→ **Required task**: Print everything from the line containing "Select checkbox on the beach photo" down to the end of the material, leaving out the pictures.

→ **Items**:
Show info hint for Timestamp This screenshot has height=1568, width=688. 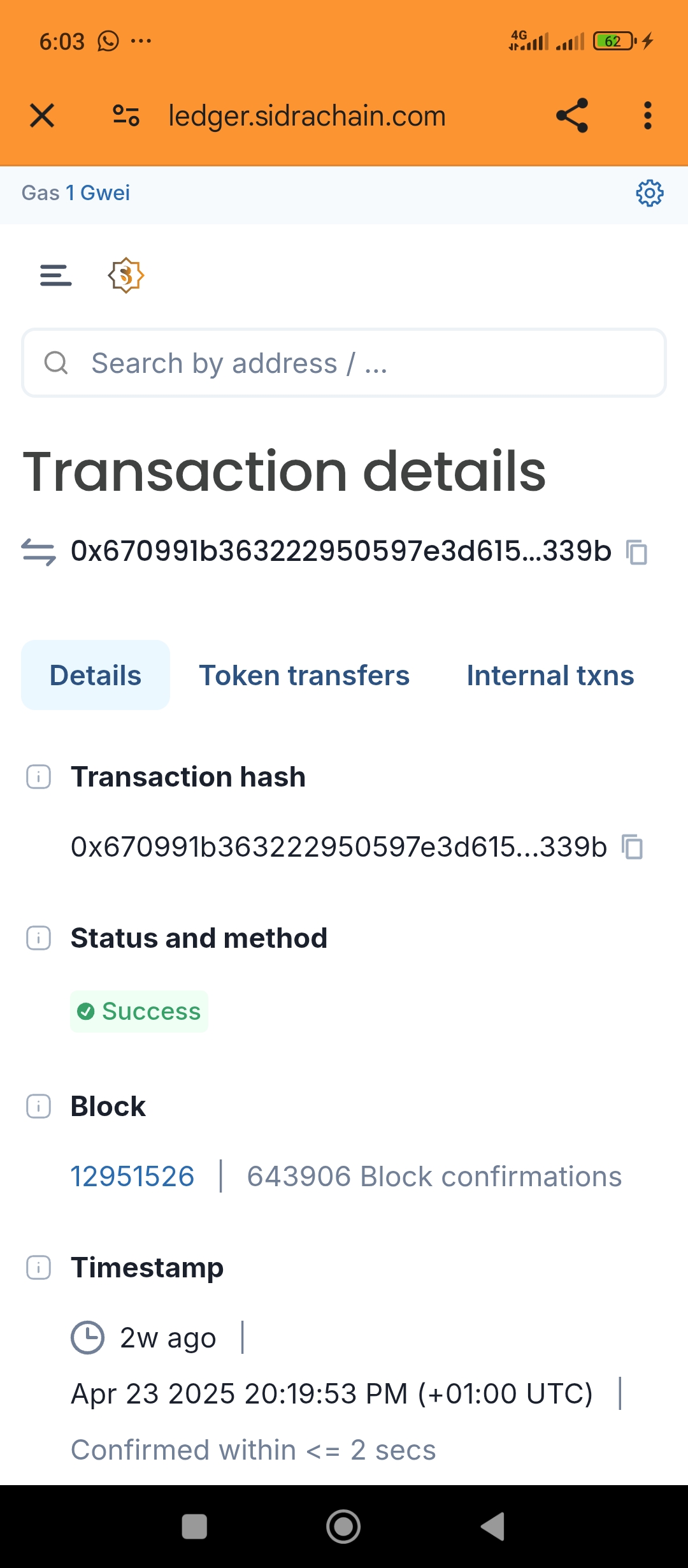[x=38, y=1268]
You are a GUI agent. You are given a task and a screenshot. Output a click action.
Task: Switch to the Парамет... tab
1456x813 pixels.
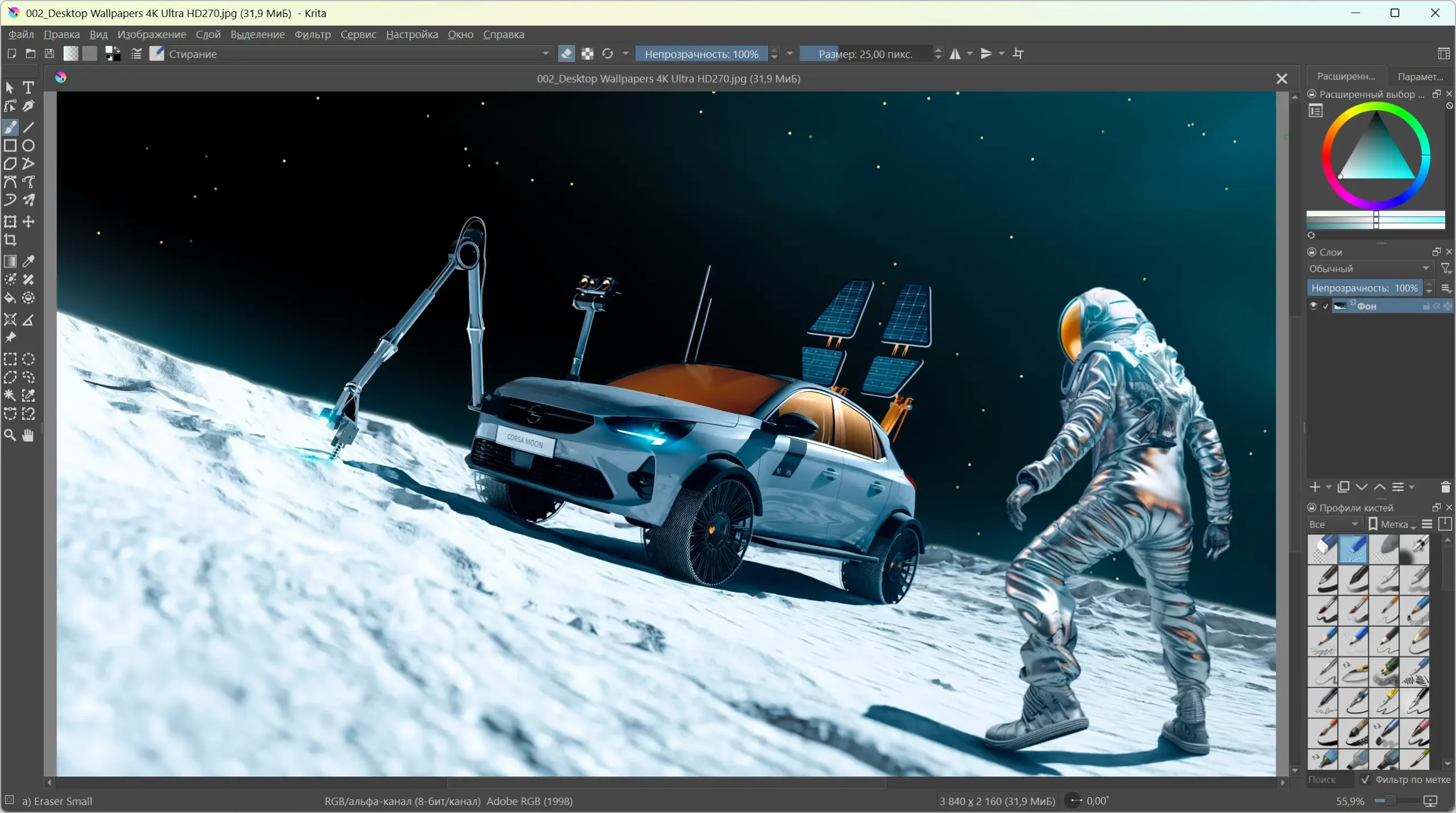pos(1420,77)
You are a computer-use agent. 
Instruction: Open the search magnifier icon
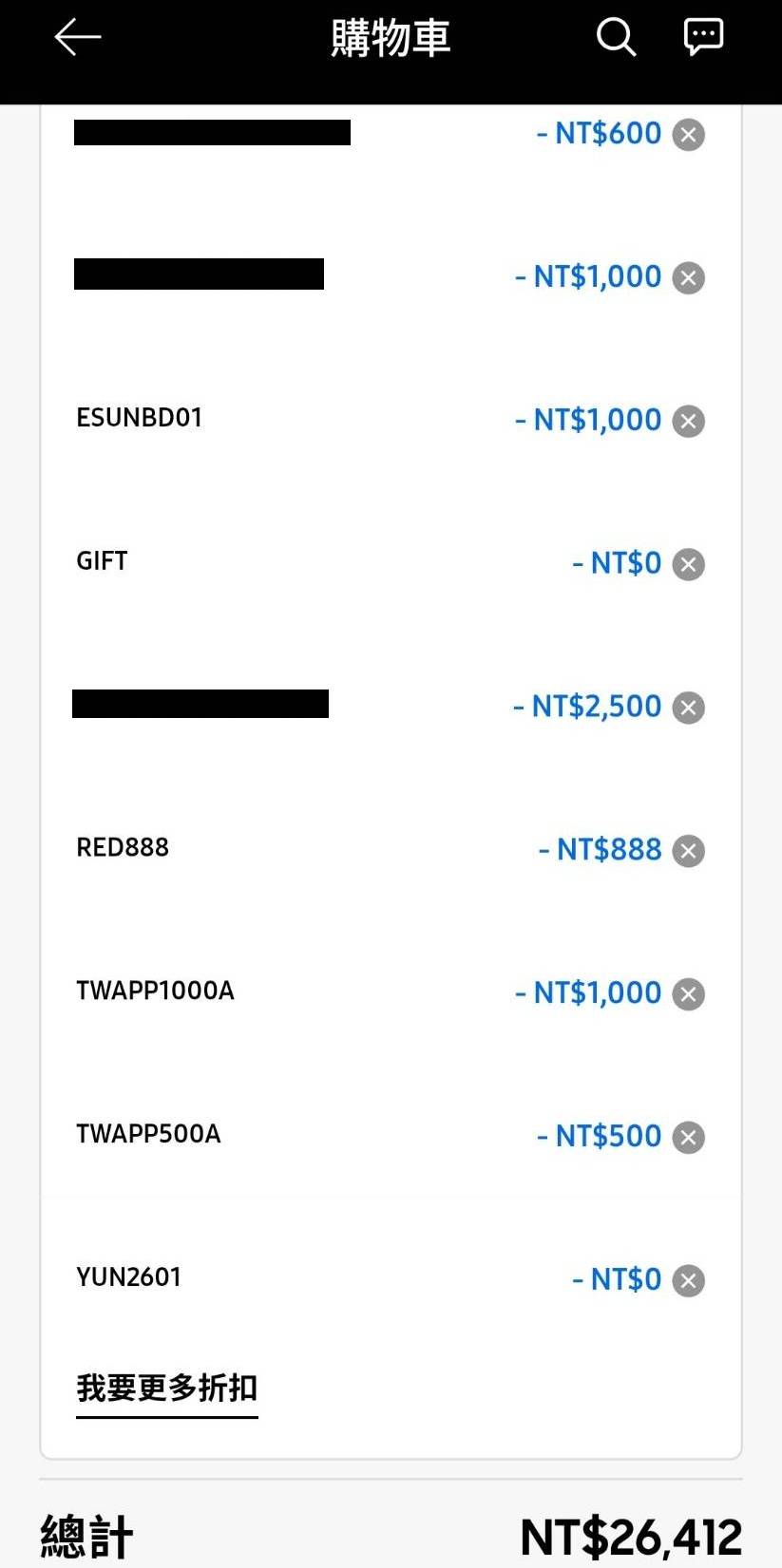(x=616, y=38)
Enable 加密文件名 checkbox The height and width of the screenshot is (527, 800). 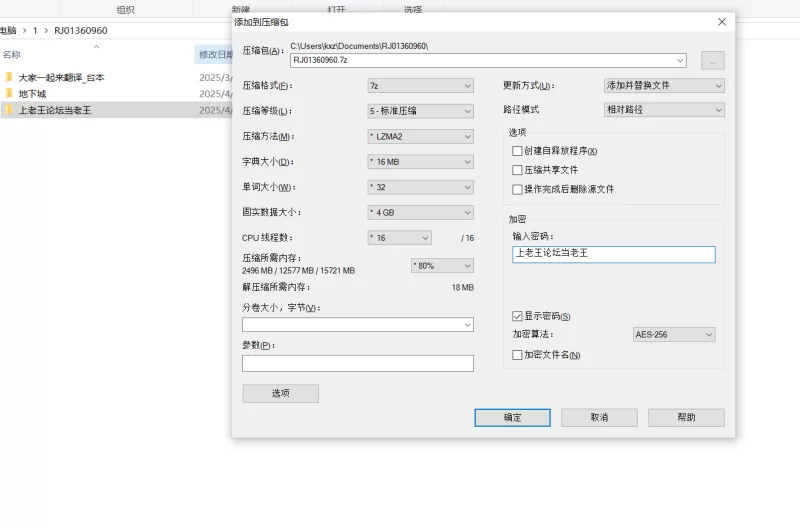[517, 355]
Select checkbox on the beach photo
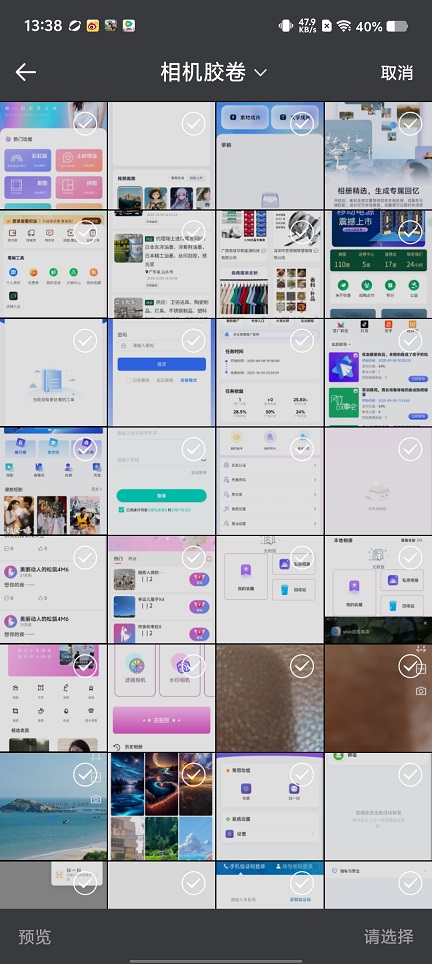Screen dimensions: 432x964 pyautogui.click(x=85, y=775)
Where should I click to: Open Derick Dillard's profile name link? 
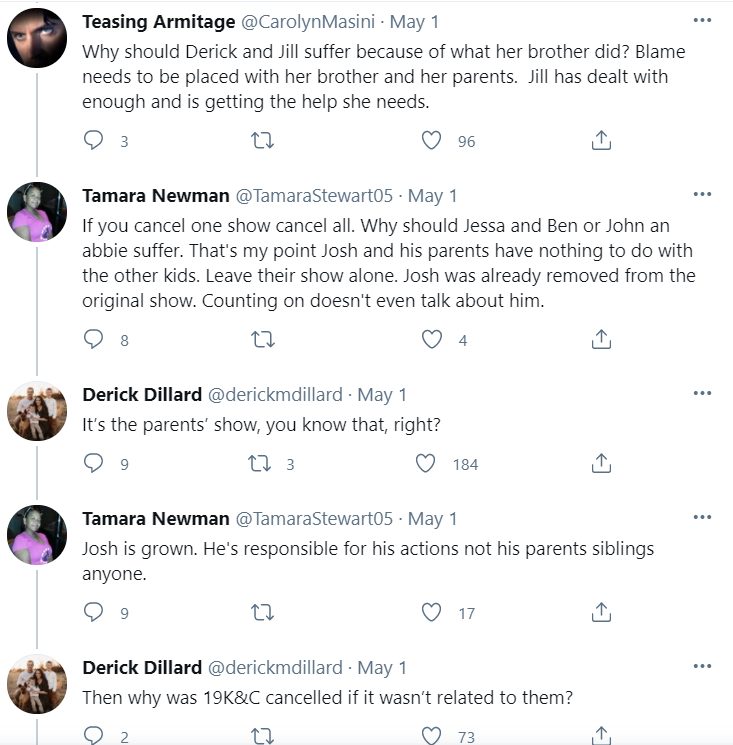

→ **The response**:
Select checkbox on the beach photo
Screen dimensions: 432x964 pyautogui.click(x=85, y=775)
Where should I click to: Open Derick Dillard's profile name link? 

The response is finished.